Ok, let's get fancy and add some histograms for each of the axis.  Recall, a historgram is a way of visualing one-dimensional data.

In [None]:
x = df_merged_no_outlier['count']
y = df_merged_no_outlier['2006-2010 estimate of obesity']

# definitions for the axes
left, width = 0.2, 0.65
bottom, height = 0.1, 0.65
spacing = 0.005


rect_scatter = [left, bottom, width, height]
rect_histx = [left, bottom + height + spacing, width, 0.2]
rect_histy = [left + width + spacing, bottom, 0.2, height]

# start with a rectangular Figure
plt.figure(figsize=(8, 8))

ax_scatter = plt.axes(rect_scatter)
ax_scatter.tick_params(direction='in', top=True, right=True)
ax_histx = plt.axes(rect_histx)
ax_histx.tick_params(direction='in', labelbottom=False)
ax_histy = plt.axes(rect_histy)
ax_histy.tick_params(direction='in', labelleft=False)

# the scatter plot:
ax_scatter.scatter(x, y)

# now determine nice limits by hand:
binwidth = 1
lim = np.ceil(np.abs(x).max() / binwidth) * binwidth
ax_scatter.set_xlim((0, lim))
ax_scatter.set_ylim((0, 0.6))

bins = np.arange(0, lim + binwidth, binwidth)
ax_histx.hist(x, bins=bins)
ax_histy.hist(y, bins=20, orientation='horizontal')

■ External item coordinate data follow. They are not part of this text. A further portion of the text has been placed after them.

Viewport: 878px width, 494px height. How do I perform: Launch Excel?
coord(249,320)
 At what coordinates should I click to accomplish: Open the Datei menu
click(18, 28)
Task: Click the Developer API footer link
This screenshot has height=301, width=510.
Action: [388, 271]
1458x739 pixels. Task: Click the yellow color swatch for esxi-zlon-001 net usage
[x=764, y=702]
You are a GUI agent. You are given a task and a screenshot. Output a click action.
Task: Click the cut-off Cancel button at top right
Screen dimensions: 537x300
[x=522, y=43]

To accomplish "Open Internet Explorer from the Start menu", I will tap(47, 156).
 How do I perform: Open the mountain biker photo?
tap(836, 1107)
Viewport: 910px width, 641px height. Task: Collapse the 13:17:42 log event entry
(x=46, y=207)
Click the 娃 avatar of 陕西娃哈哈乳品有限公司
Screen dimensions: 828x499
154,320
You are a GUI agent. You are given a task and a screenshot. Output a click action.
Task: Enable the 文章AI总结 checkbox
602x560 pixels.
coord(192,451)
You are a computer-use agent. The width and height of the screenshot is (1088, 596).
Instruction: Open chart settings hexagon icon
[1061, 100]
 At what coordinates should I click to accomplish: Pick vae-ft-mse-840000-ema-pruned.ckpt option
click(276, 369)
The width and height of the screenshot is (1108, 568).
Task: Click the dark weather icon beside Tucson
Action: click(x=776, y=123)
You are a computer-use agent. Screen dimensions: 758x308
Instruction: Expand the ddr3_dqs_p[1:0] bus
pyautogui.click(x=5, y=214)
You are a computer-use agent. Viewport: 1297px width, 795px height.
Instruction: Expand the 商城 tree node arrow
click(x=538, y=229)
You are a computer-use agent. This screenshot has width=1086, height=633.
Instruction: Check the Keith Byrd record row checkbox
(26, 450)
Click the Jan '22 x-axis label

ax_histx.set_xlim(ax_scatter.get_xlim())
ax_histy.set_ylim(ax_scatter.get_ylim())

ax_scatter.set_ylabel('obesity')
ax_scatter.set_xlabel('fast food in census tract')


plt.show()

What kind of data storied can we tell with the above plot?

# Word Cloud
 
Not all data that we want to visualize is best done in a numerical or relationship based visual representation.  An example might be word counts, or word popularity.  Plotting works on a histogram isn't compelling, but a word cloud (maybe) is! 

In [None]:
conda install wordcloud --yes

In [None]:
from wordcloud import WordCloud, STOPWORDS 

One thing about word clouds is that we know we don't want to include common words that are used as part of the language structure.  The library we are using calls these stop words:

In [None]:
STOPWORDS

Let's build a word cloud using the lyrics from Imagine.  First we need to load the lyrics into a string:

In [None]:
imagine_lyrics = """
Imagine there's no countries
It isn't hard to do
Nothing to kill or die for
And no religion, too
Imagine all the people
Living life in peace
You, you may say I'm a dreamer
But I'm not the only one
I hope someday you will join us
And the world will be as one
Imagine no possessions
I wonder if you can
No need for greed or hunger
A brotherhood of man
Imagine all the people
Sharing all the world
You, you may say I'm a dreamer
But I'm not the only one
I hope someday you will join us
And the world will live as one
"""

Next, we'll use the string methods to clean up the text and put the words in a list:

In [None]:
import string 

imagine_lyrics = imagine_lyrics.replace(',', '')
imagine_tokens = imagine_lyrics.split() 
for x in imagine_tokens :
    print(x)

Let's make all the words lower case so the word cloud doesn't have a mix of upper and lower case letters:

In [None]:
for i in range(len(imagine_tokens)): 
        imagine_tokens[i] = imagine_tokens[i].lower() 

Now let's put it all back together in a simple single string:

In [None]:
imagine_words = ' '
for word in imagine_tokens: 
    imagine_words = imagine_words + word + ' '

imagine_words

The final step is creating the actual word cloud...  let's look at the code:

In [None]:
wordcloud = WordCloud(width = 800, height = 800, 
                background_color ='white', 
                stopwords = set(STOPWORDS), 
                min_font_size = 10)

wordcloud.generate(imagine_words) 
  
# plot the WordCloud image                        
plt.figure(figsize = (8, 8), facecolor = None) 
plt.imshow(wordcloud) 
plt.axis("off") 
plt.tight_layout(pad = 0) 
  
plt.show()

### Your turn!

Now use the code above to create a word cloud for your favorite song, poem, or exert!